We've had mini-splits installed in December the last 2 years (first on the upper floor, then the main floor), and I convinced my family to celebrate "Splitsmas"! This is a new stupid family tradition, one that is equal parts mocking and genuine, and it represents the tilting at windmills attitude that comes with doing piecemeal DIY energy renovations in an old house in the midwest.
So I'm grateful for all that stuff. But there's something that actually matters with the windmill-tilting (or at least I am willing to carry this delusion with me): by normalizing this, doing the hard work that isn't monestarily cost-effective, we are paving the way for others in our community who want to know and do more. In my community, this looks like people asking me about mini-splits, solar panels, and attic air-sealing, which are all things most people where I live have legitimately never considered. Not saying that buying mini-splits is that hard, except when the contractors who do it have never installed anything other than the wall mounts, don't insulate the wall perforations, and recommend double the necessary size. The hard part is learning how the units will work in MY home, asking for advice, learning to do my own load calculations, since there is no one else I can trust here to do that. Having done the homework, I can hopefully help people avoid some of the time, creativity, attention, and money that I've had to spend.

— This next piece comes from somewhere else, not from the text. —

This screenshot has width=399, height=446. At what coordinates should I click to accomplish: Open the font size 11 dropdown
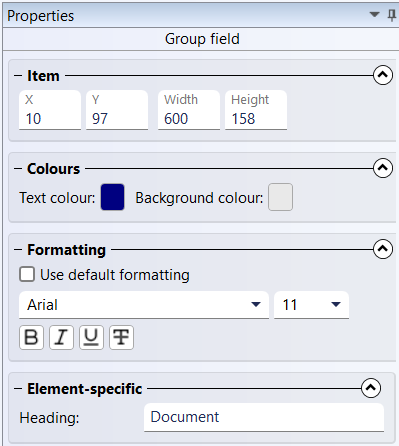pos(311,305)
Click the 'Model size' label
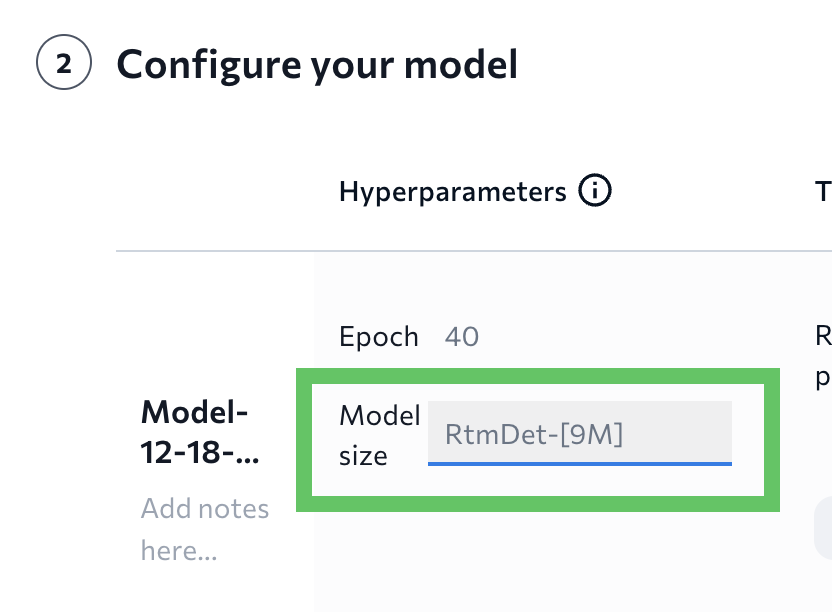Screen dimensions: 832x612 coord(378,435)
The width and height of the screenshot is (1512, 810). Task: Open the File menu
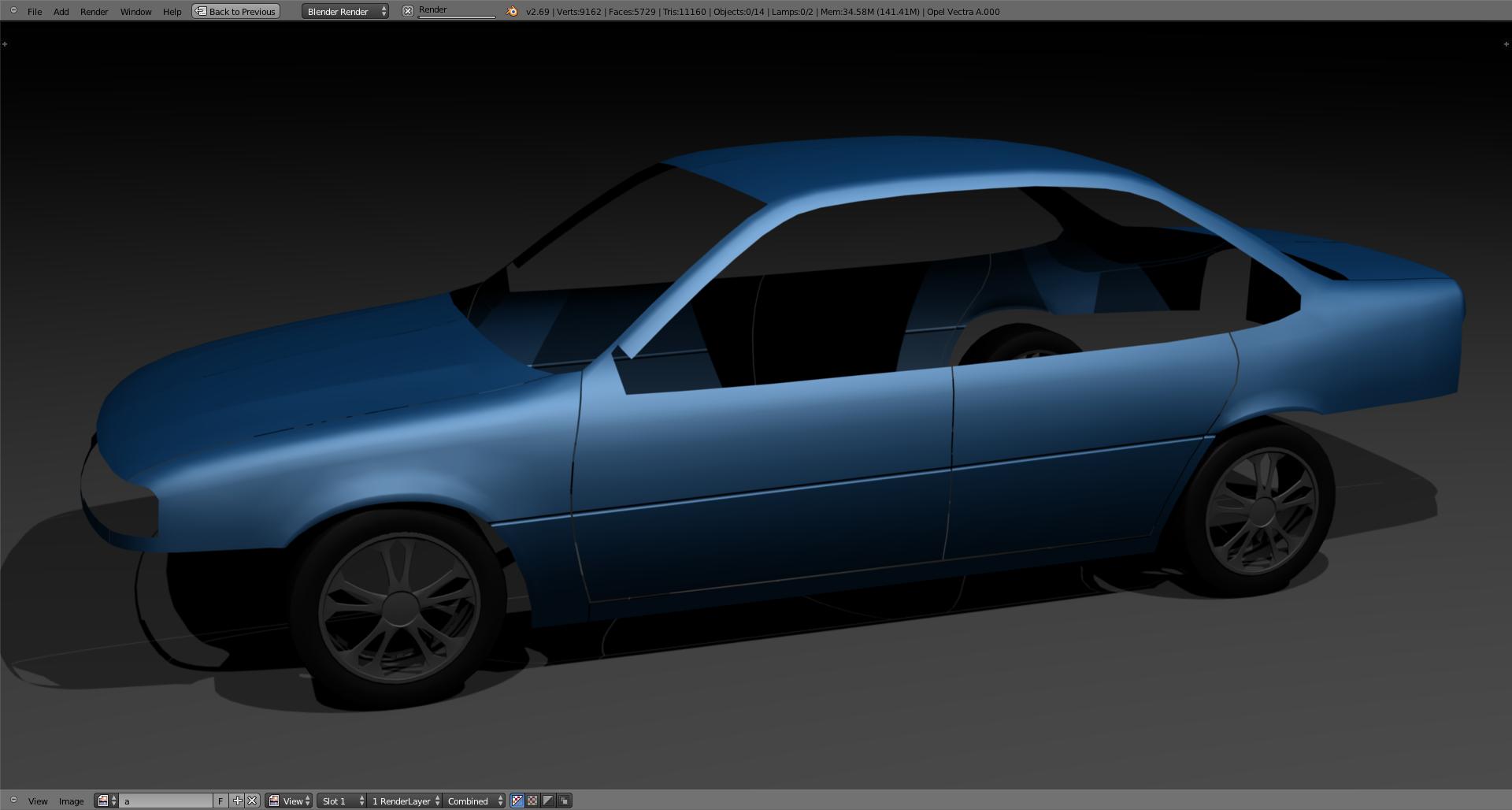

I'm very appreciative of this community online as well. This post, particularly, is reflective of the generous spirit I have found here. The combination of unwaveringly rigorous adherence to scientific principles with the willingness to allow for imperfect application of those principles by real human beings is sublime.
d_w,
What a heartening post as we head towards the new year!
Wonderful! I am a new DIY homeowner GBA member, and I have read a lot of the very technical articles on GBA in the last few days as I try to figure out how to do the best we can by this old house of ours. I was starting to panic, feeling that there was no hope of meeting the outlined requirements and proposed solutions with our rough-built 1958 One & 1/2 story log house. Then, because I tend to persevere, I was starting to form this idea of necessary imperfection. We would try our best and it would have to do, even if some would find the results deficient. After reading this, I now feel a renewed sense of enthusiasm for the work ahead.